Scientific evidence shows that our universe started 13.8 billion years ago with an event known as the Big Bang, leaving it in an ultra-dense and ultra-hot state. The universe then started expanding after this event and began cooling as it did so.

A second after this big bang, the universe was around 100 trillion miles across and with an average temperature of an amazing 10 billion degrees Celsius (18 billion degrees Fahrenheit). Over 400,000 years later, the universe had expanded to 10 million light-years across, with the temperature cooling down to 3000 degrees Celsius (5,500 degrees Fahrenheit). That means the universe would have been glowing like a huge heat lamp if anyone was around to see it.

Throughout this time, the space was occupied by a smooth soup of helium, hydrogen, radiation, and high-energy particles. There wasn't any structure and as the universe continued expanding, it got colder and the soup thinned out as everything else faded to black. That was the beginning of what astronomers refer to as the Dark Ages and since the soup wasn't perfectly uniform, tiny portions of gas started clumping together due to gravity and became denser.

The smooth universe continued being lumpy and these gas clumps of dense gasses became the eventual seeds for the formation of galaxies, stars, and everything around the universe. That shows how important the dark ages were to our evolution, although there wasn't anything to see.

Searching For The First Light

The dark ages came to an end after gravity formed the first galaxies and stars, eventually beginning to emit the first light. However, astronomers aren't sure when the first light occurred, but their best guess is that this event happened several hundred million years ago following the Big Bang. Astronomers are also yet to know which galaxies or stars were formed first.

The existing theories are based on the way gravity forms structures, when dark matter is dominating a universe as small objects like star clusters and stars, are likely to be formed first, followed by dwarf galaxies. These first stars were most likely extreme objects compared to the stars existing today, but a million times brighter and with short lives.

Modern astronomers have been looking to study this important era of our universe, but detecting the first light has been incredibly challenging. That's because the first objects were quite small compared to today's massive galaxies and the universe has continued stretching the wavelength of the light getting through it over the millions of years.

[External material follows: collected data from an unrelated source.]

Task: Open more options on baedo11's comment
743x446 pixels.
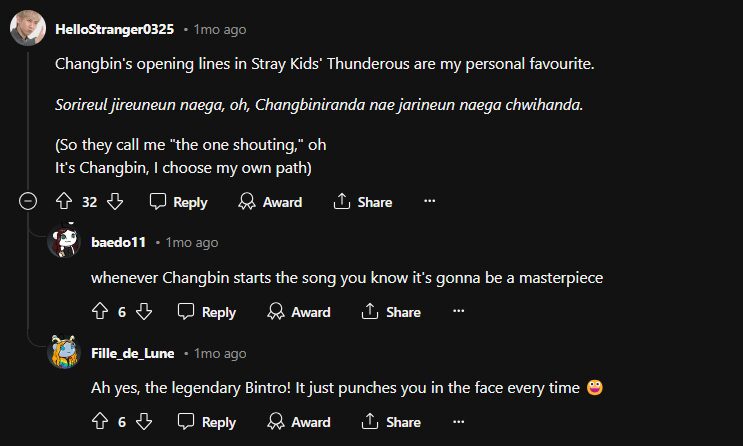Action: [x=458, y=312]
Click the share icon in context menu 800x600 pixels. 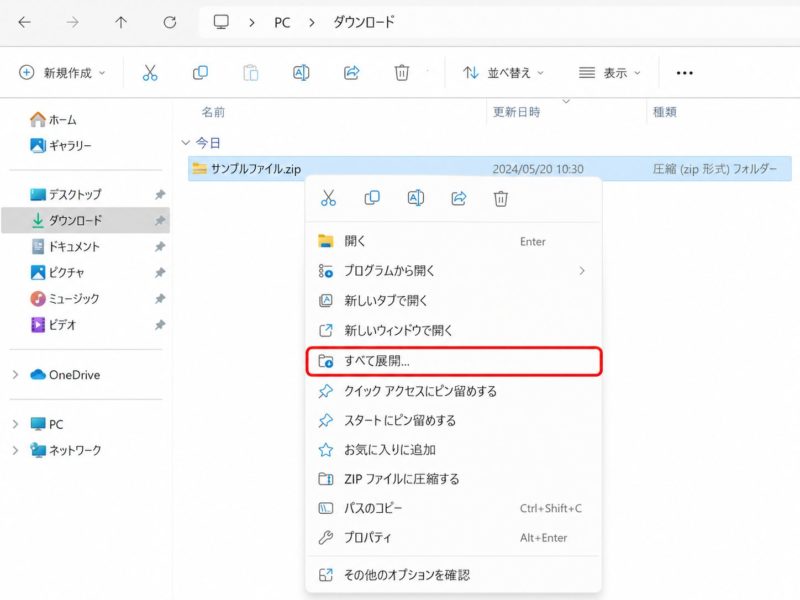coord(459,198)
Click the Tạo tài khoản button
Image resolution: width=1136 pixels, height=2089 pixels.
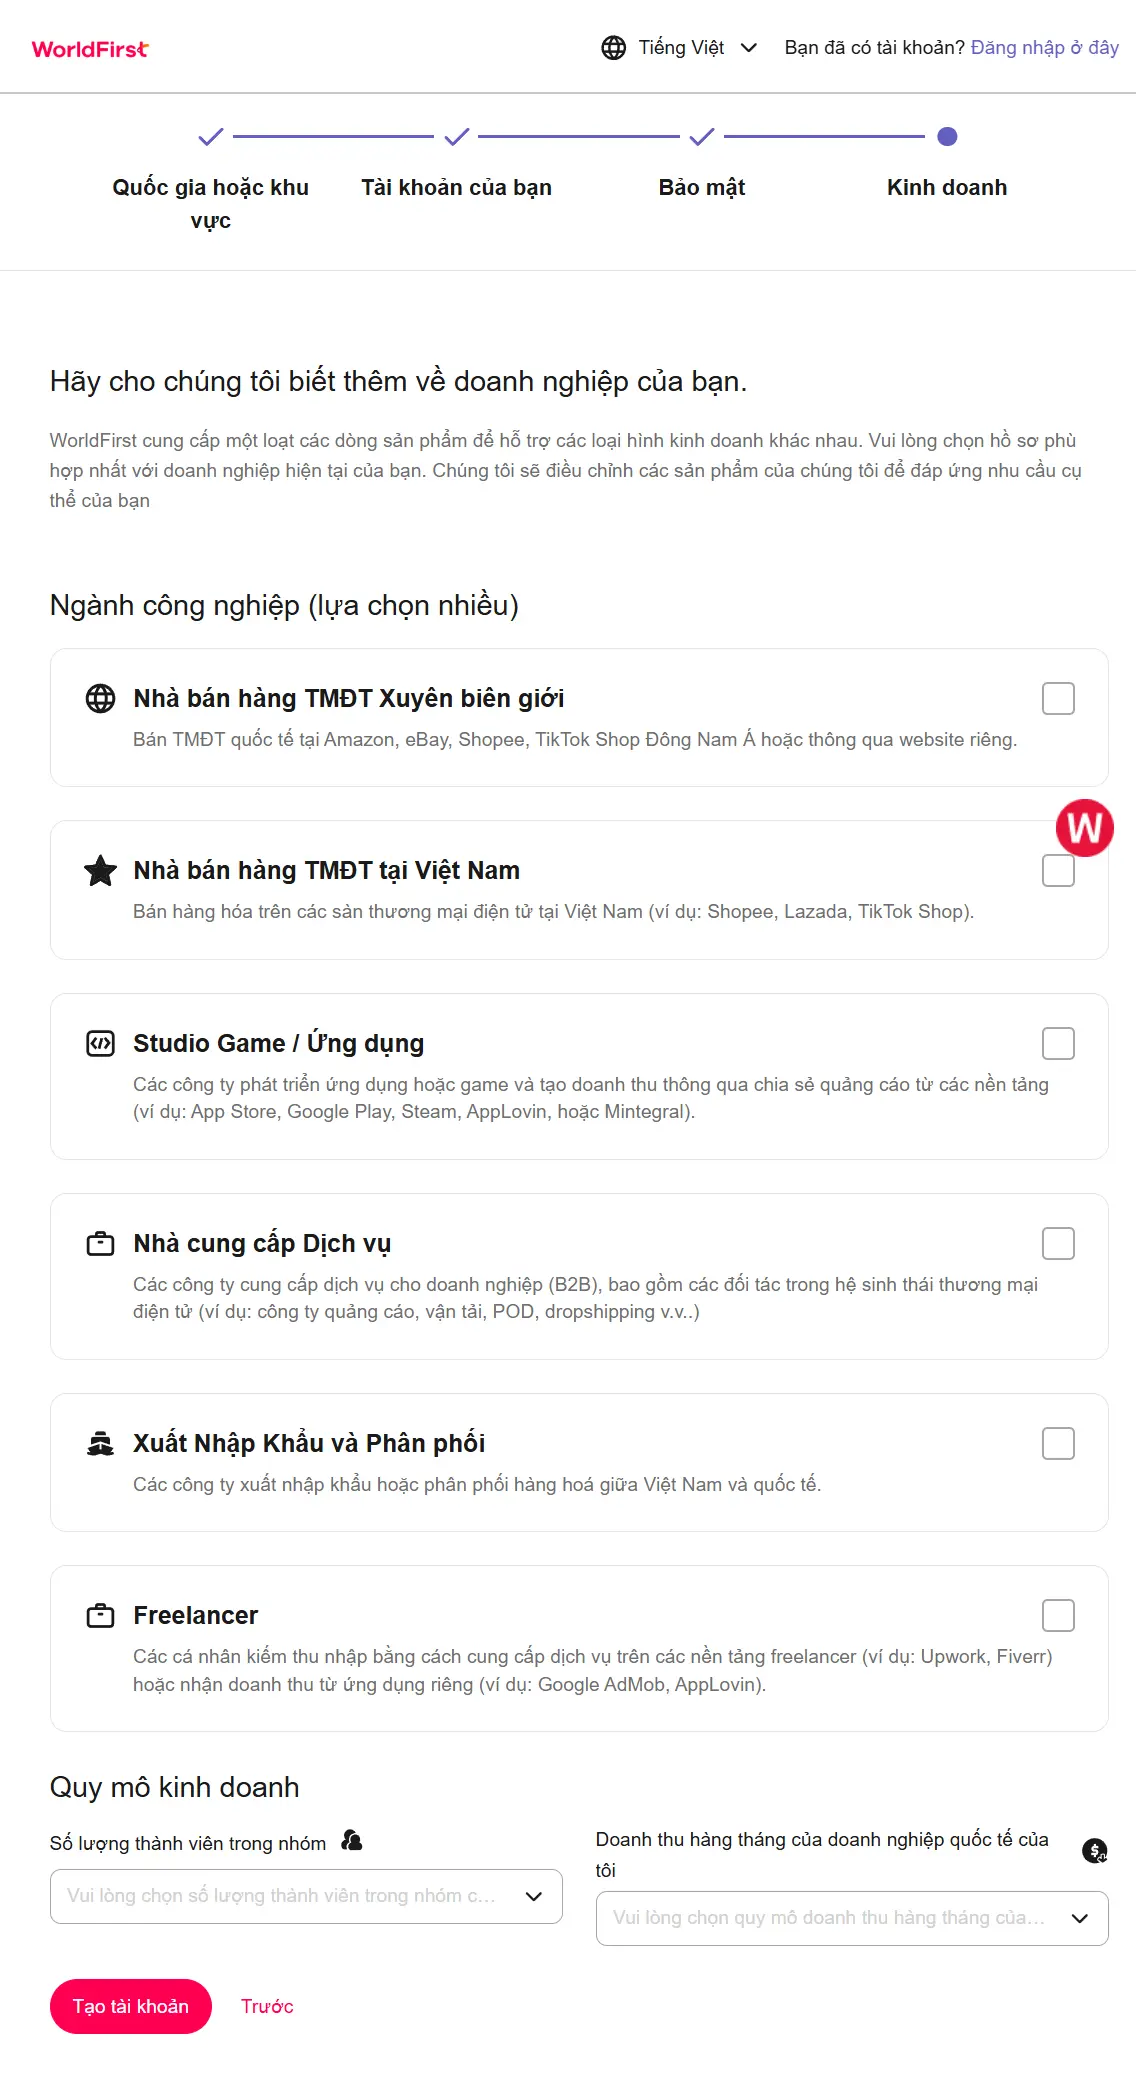pyautogui.click(x=131, y=2006)
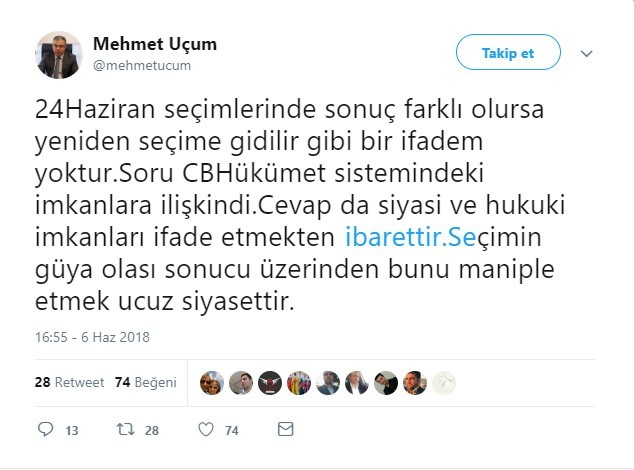Click the reply count number 13

tap(71, 430)
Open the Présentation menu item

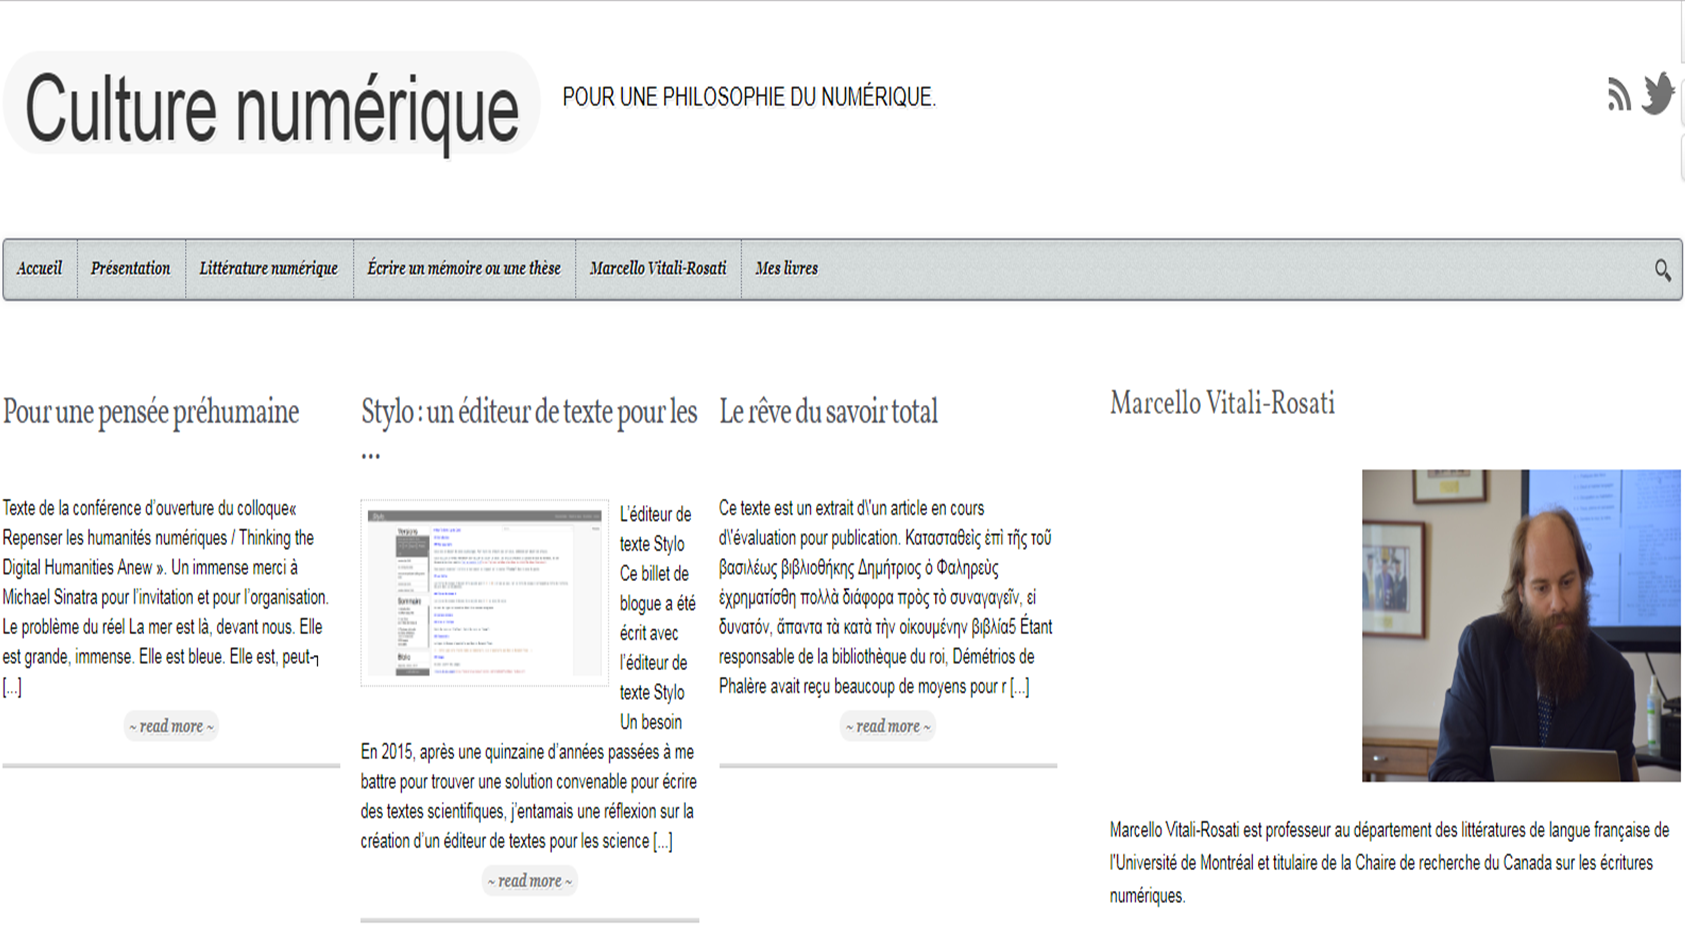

The Webb Telescope as a Time Machine

Telescopes like the James Webb Telescope are excellent time machines to study the origin of our universe. For instance, if a star is 10,000 light-years away from earth, it will take light 10,000 years to hit our earth's surface. That means that the further in space that astronomers can look, the further they'll be looking back in time.

Engineers have optimized the James Webb Telescope for detecting faint infrared light from the earliest galaxies and stars. In comparison to the Hubble Telescope, the James Webb telescope has a wider field of view by 15 times on its camera, allowing it to collect six times more light. Its sensors have also been designed to become highly sensitive to infrared lights.

The strategy will involve looking deeply at a single patch on the sky for a long time and collecting as much information and light from the oldest and most distant galaxies in range. This data might make it possible to know how and when the Dark Days ended, alongside other important discoveries that scientists are curious about. For instance, unraveling the story of when the Dark Ages ended might help to explain Dark Matter's nature, a mysterious matter that occupies around 80% of our universe in mass.

The James Webb is technically the most difficult mission for NASA this far, but the scientific results the project will yield are worth the effort. Astronomers are also eagerly waiting for data to start coming in any time in 2022.